- REQUIREMENT 1 -
From the essay on guns and teen suicide, transcribe the passage starting with "My father owns" and going on through "about his gun.".
- REQUIREMENT 2 -
Continue the essay on guns and teen suicide from its last sentence.

- EXERCISE TEXT -
-- -- --
My father owns a .243 bolt-action hunting rifle.
He keeps it out of the house in a secure location. I don’t know where it is and I don’t want to; I can’t know. A few months ago, during my senior year of high school, I voluntarily entered a rehabilitation center for anxiety and depression. I have returned to San Francisco a stronger and more resilient woman, but ever since I’ve gotten back, I can’t stop thinking about his gun.
Of course firearms are on my mind. It’s 2019 and everyone’s high school experience has been indelibly tainted by gun violence. The US Centers for Disease Control and Prevention reports that the number one cause of non-accidental teen deaths in the US is suicide; teenage suicide deaths spiked 56% between 2007 and 2016. Despite the media blitz created by mass shootings, the majority of firearm deaths in this country are suicides. These mass killings are deeply troubling and spark important conversations, but suicide is a substantially more widespread consequence of easy access to guns. It’s just not a conversation the media and most Americans are ready to have.
-- -- --
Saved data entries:
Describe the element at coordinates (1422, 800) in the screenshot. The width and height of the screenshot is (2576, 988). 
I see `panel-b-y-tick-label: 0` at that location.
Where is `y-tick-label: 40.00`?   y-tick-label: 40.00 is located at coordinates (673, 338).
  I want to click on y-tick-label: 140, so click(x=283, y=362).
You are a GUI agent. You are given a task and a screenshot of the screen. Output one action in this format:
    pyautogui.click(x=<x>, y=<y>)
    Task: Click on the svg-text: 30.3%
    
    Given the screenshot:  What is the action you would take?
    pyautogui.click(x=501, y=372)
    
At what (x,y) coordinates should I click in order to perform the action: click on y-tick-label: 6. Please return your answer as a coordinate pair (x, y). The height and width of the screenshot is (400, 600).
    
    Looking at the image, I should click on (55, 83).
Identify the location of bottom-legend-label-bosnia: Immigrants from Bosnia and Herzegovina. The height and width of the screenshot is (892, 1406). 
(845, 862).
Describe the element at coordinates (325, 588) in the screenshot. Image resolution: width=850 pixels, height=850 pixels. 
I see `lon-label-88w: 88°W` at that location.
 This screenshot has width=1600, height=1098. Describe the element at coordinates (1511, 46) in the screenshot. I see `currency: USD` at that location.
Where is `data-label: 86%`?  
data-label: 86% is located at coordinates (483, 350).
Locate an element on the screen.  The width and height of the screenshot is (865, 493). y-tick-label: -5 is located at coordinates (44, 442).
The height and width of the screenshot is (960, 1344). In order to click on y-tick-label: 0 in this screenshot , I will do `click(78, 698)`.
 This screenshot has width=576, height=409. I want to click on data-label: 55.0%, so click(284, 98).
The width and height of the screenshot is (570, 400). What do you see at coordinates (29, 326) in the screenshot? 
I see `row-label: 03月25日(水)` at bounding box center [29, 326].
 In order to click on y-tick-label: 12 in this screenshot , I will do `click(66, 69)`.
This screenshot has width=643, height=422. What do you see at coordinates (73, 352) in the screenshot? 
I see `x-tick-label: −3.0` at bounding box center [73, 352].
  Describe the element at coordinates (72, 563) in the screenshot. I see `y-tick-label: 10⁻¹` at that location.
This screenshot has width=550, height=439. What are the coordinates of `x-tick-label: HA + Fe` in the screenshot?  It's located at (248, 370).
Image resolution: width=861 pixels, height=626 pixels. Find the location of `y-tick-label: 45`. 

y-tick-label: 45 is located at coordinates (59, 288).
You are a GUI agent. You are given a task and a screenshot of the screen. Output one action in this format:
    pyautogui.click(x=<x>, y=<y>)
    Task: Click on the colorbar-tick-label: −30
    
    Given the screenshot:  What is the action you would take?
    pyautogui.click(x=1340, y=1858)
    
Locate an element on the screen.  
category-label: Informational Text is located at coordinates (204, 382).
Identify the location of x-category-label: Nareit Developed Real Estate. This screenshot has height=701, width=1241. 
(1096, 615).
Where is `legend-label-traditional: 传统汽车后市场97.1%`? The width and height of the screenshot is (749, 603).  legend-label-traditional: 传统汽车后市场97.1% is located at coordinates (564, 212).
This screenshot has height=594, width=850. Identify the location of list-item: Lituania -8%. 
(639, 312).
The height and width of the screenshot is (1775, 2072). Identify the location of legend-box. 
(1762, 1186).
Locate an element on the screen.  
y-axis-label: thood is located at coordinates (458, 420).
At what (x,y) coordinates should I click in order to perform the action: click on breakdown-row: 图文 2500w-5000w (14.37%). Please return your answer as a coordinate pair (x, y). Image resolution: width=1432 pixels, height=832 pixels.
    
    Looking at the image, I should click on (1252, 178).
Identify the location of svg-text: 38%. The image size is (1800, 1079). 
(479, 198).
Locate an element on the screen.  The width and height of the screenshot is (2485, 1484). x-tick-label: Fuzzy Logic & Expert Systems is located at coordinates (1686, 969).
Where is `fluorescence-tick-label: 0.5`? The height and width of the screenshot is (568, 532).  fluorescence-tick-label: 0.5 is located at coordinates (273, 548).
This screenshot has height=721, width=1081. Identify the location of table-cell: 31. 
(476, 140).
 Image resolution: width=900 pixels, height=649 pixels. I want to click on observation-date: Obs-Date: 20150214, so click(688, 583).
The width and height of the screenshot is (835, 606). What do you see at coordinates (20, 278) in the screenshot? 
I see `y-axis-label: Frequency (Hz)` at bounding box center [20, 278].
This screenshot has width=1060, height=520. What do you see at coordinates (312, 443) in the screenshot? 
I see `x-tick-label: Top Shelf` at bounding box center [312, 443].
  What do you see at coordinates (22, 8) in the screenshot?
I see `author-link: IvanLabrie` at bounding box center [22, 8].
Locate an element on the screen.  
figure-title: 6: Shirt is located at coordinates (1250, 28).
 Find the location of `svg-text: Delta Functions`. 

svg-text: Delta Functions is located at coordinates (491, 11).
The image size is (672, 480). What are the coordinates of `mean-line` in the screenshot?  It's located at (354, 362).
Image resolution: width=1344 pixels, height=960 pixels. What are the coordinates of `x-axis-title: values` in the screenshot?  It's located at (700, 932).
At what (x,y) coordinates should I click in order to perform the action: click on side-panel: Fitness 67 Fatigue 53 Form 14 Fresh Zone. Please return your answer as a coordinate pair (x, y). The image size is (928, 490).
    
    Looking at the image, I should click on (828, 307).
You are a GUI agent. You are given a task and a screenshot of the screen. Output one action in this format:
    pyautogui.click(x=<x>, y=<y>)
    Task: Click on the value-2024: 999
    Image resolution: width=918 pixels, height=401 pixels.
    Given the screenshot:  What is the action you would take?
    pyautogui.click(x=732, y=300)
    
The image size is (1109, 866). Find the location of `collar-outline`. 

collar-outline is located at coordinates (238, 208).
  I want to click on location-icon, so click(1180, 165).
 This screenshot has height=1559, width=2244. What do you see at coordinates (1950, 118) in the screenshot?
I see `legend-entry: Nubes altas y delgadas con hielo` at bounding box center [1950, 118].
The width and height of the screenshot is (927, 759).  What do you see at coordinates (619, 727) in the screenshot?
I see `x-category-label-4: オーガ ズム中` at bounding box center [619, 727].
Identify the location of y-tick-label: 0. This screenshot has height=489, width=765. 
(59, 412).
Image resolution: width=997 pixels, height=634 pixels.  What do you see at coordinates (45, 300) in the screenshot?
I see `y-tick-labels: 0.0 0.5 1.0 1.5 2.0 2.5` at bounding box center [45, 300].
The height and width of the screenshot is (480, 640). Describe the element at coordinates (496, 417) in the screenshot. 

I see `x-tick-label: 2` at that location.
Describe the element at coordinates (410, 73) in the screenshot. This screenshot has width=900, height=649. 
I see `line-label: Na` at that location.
-- -- --
- OUTPUT 1 -
My father owns a .243 bolt-action hunting rifle.
He keeps it out of the house in a secure location. I don’t know where it is and I don’t want to; I can’t know. A few months ago, during my senior year of high school, I voluntarily entered a rehabilitation center for anxiety and depression. I have returned to San Francisco a stronger and more resilient woman, but ever since I’ve gotten back, I can’t stop thinking about his gun.

- OUTPUT 2 -
In the United States, millions of teens and children have easy access to guns. This is the result of a Second Amendment distorted beyond recognition by the NRA and a greedy firearms industry, in deadly combination with the unlocked closets and open bedside drawers of oblivious parents. In their discussions, legislators continually miss the most important point: guns are killing teenagers like me every day in numbers that will only grow if they refuse to act.
Suicide by firearm is by far the most lethal way for a person to attempt suicide, and unlike other methods, it’s fast and irreversible.
Research shows that 71% of people who attempt suicide act on this thought within the first hour of deciding to do so. Forty-eight percent of people act within the first 10 minutes. Suicide is usually an impulsive act, and when people reach for a gun in these brief moments of crisis, they rarely survive.
More than 90% of non-gun related suicide attempts are not fatal. They are impulsive attempts to reduce temporary and very real pain. In stark contrast, when people in crisis reach for a gun, they die 84% of the time. The vast majority of 350,000 people who used guns to attempt suicide between 2000 and 2015 would have likely survived if they had attempted suicide without a gun. Hundreds of thousands of people could be alive today if firearms weren’t so readily accessible.
It’s far too easy to get a gun—but that doesn’t mean that suicide is inevitable.
States with more lenient gun laws and higher gun ownership rates have more suicide deaths. According to one study by researchers at Northeastern and Harvard, the prevalence of household firearm ownership explains 67% of the variance in suicide deaths from state to state. By comparison, the rate at which people actually attempt to commit suicide accounts for only 1% of that variation.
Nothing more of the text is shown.